Many examples have been found in which TEs have taken on regulatory or other functional roles in the genome [28]. In recognition of the more complex interactions between transposable elements and their hosts, Kidwell and Lisch proposed an expansion of the “parasitism” framework where each TE can be classified along a spectrum from parasitism to mutualism [29]. Nevertheless, there is evidence of organism-level function for only a tiny minority of TE sequences. It is therefore not obvious that functional explanations can be extrapolated from a small number of specific examples to all TEs within the genome.

Highly repetitive DNA

Another large fraction of the genome consists of highly repetitive DNA. These regions are extremely variable even amongst individuals of the same population (hence their use as “DNA fingerprints”) and can expand or contract through processes such as unequal crossing over or replication slippage. Many repeats are thought to be derived from truncated TEs, but others consist of tandem arrays of di- and trinucleotides [30]. As with TEs, some highly repetitive sequences play a role in gene regulation (for example, [31]). Others, such as telomeric- and centromeric-associated repeats [32], [33], play critical roles in chromosomal maintenance. Despite this, there is currently no evidence that the majority of highly repetitive elements are functional.

Introns

According to Gencode v17, about 40% of the human genome is comprised of intronic regions; however, this figure is likely an overestimate as it includes all annotated events. It is also important to note that a large fraction of TEs and repetitive elements are found in introns. Although introns can increase the diversity of protein products by modulating alternative splicing, it is also clear that the vast majority of intronic sequence evolves in an unconstrained way, accumulating mutations at about the same rate as neutral regions. Although the median intron size in humans is ~1.5 kb [30], data suggest that most of the constrained sequence is confined to the first and last 150 nucleotides [34].

Pseudogenes

The human genome is also home to a large number of pseudogenes. Estimates of the total number range from 12,600 to 19,700 [35]. These include both “classical” pseudogenes (direct duplicates, of the sort imagined by Ohno [13]) and “processed” pseudogenes, which are reverse transcribed from mRNA [36]. Once again, although some pseudogenes have been co-opted for organism-level function (for example see [37]), most are simply evolving without selective constraints on their sequences and likely have no function [38].

Conserved sequences

Several analyses of sequence conservation between humans and other mammals have found that about 5% of the genome is conserved [1], [39][42]. It is possible that an additional 4% of the human genome is under lineage-specific selection pressure [39]; however, this estimate appears to be somewhat questionable [43], [44] (also see [45]).
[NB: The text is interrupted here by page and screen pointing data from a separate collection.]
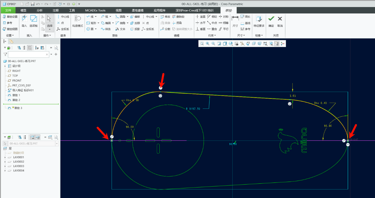Cancel the sketch with 取消
The image size is (375, 198).
[x=280, y=21]
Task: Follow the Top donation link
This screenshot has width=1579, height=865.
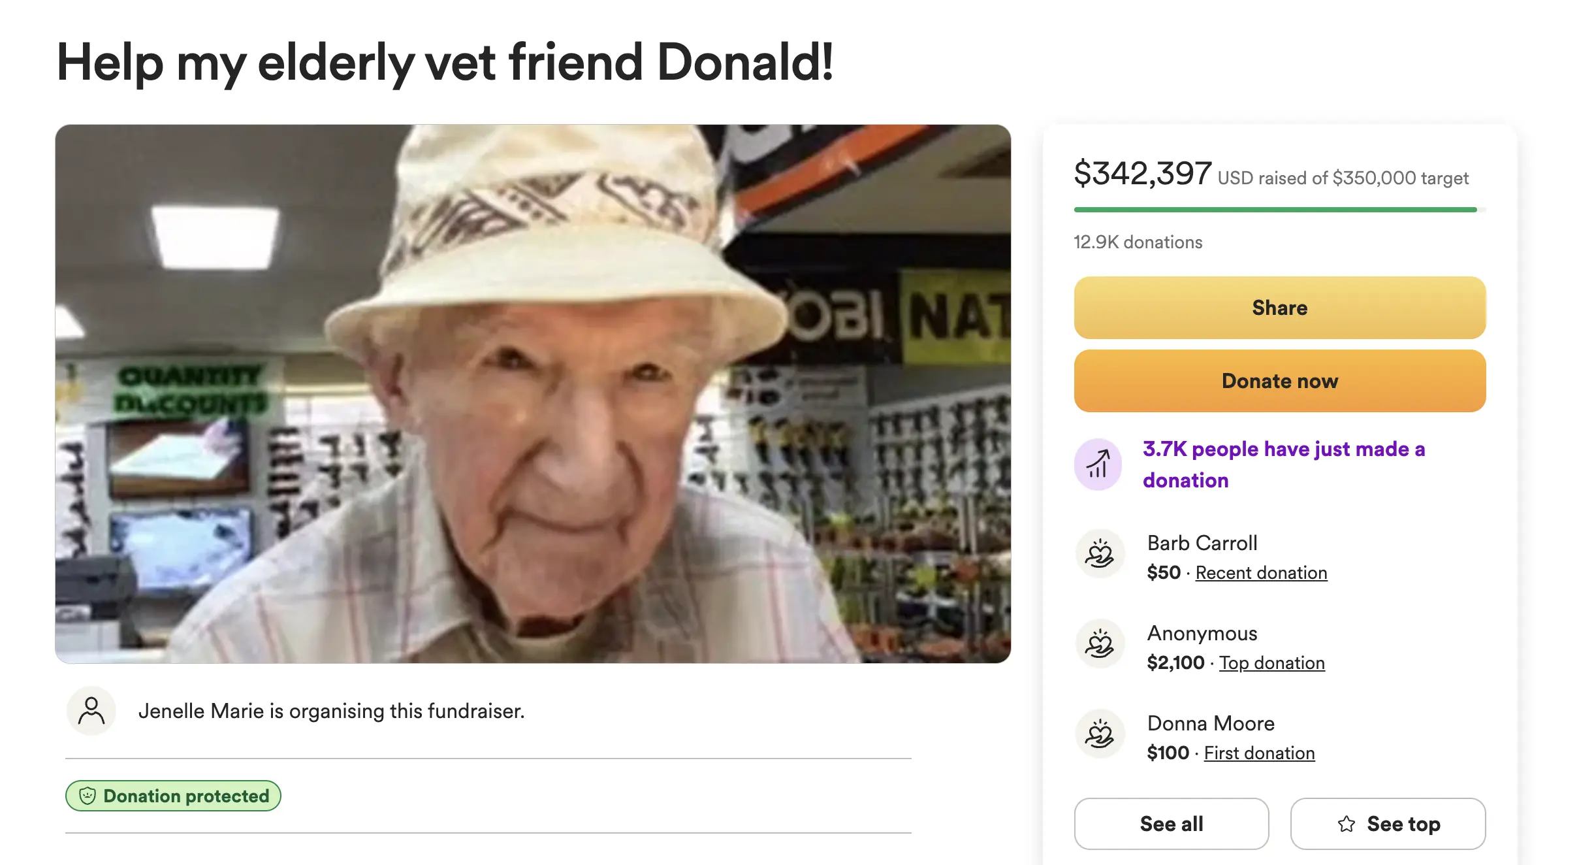Action: click(x=1271, y=663)
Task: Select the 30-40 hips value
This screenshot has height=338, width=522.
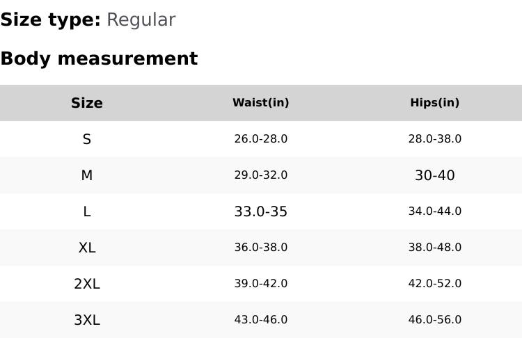Action: click(x=435, y=175)
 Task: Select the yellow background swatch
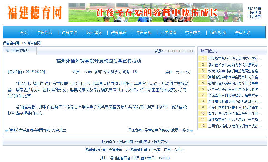tap(169, 51)
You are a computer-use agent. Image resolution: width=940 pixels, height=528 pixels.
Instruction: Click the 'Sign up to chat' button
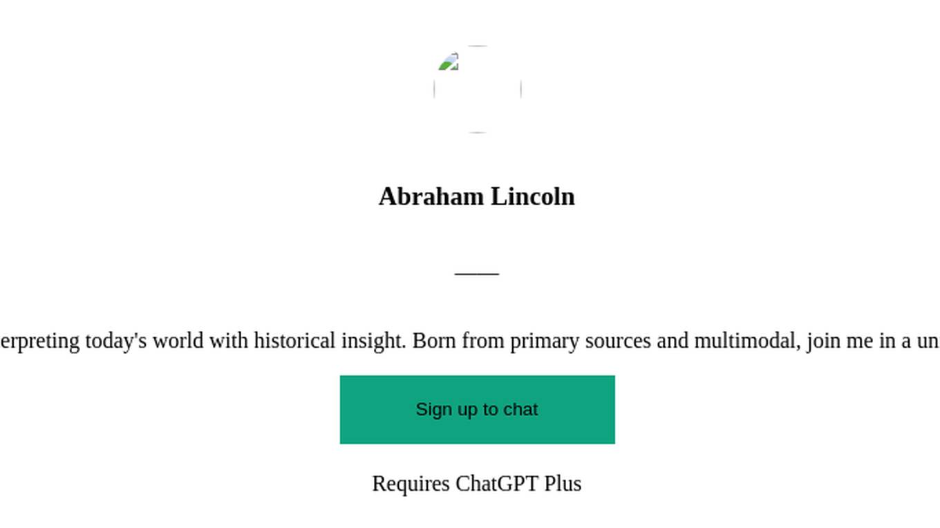pos(477,410)
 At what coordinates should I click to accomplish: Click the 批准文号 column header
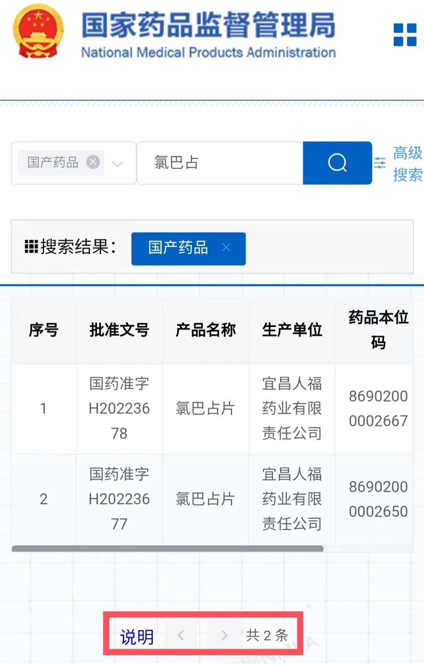coord(119,330)
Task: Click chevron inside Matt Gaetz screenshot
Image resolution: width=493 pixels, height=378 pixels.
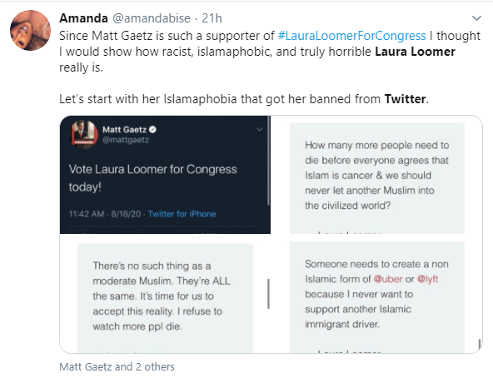Action: (x=259, y=129)
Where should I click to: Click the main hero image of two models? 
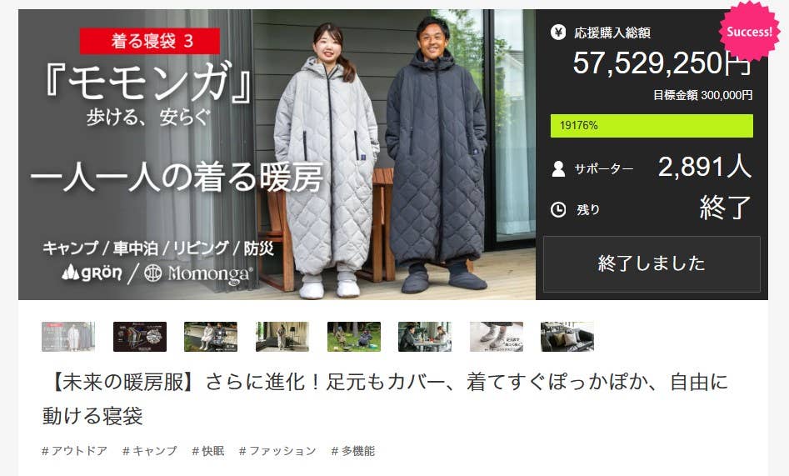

Ignoring these problems, the idea that 9% of the human genome shows signs of functionality is actually consistent with the results of ENCODE and other large-scale genome analyses.

Besides protein-coding sequences (including associated untranslated regions), which make up 1.5%–2.5% of the human genome [24], data from ENCODE suggest that conserved long noncoding RNAs (lncRNAs) are generated from about 9,000 loci that add up to less than an additional 0.4% [46], [47]. Thus, even if a vast new untapped world of functional noncoding RNA is discovered, this will probably be transcribed from a small fraction of the human genome.

At first blush, sequences that are bound by transcription factors (TFs) appear to be very abundant, making up about 8.5% of the genome according to ENCODE [2]. This number, however, is an estimate of regions that are hypersensitive to DNase I treatment due to the displacement of nucleosomes by TFs. As pointed out by others [6], these regions are annotated as being several hundreds of nucleotides long and are thus much larger than the actual size of individual TF-binding motifs, which are typically 10 bp in length [48]. By ENCODE's own estimates, less than half of the nucleotide bases in these DNase I hypersensitivity regions contain actual TF recognition motifs [2], and only 60% of these are under purifying selection [49]. Others have found that weak and transient TF-binding events are routinely identified by chromatin IP experiments despite the fact that they do not significantly contribute to gene expression [50][53] and are poorly conserved [53]. Given that experiments performed in a diverse number of eukaryotic systems have found only a small correlation between TF-binding events and mRNA expression [54], [51], it appears that in most cases only a fraction of TF-binding sites significantly impacts local gene expression.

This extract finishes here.